● **Task prompt**: Return every line of the entries below word for word, leaving out the pictures.

------------------------------------------------------------------------

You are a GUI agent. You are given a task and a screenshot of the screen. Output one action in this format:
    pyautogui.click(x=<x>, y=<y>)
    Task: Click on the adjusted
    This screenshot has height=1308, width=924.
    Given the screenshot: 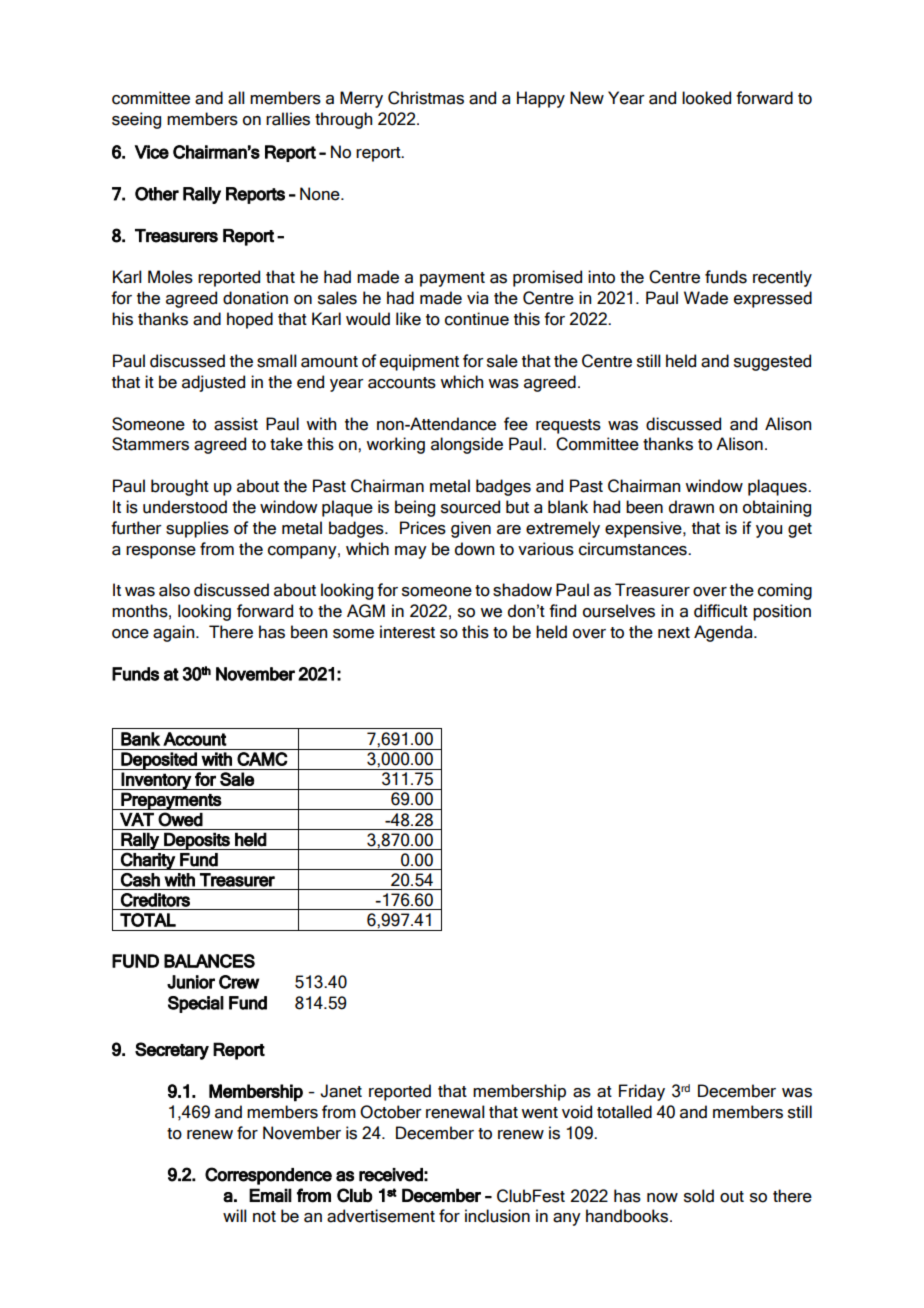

------------------------------------------------------------------------

● **Written solution**:
You are a GUI agent. You are given a task and a screenshot of the screen. Output one action in this format:
    pyautogui.click(x=<x>, y=<y>)
    Task: Click on the adjusted
    This screenshot has height=1308, width=924.
    Given the screenshot: 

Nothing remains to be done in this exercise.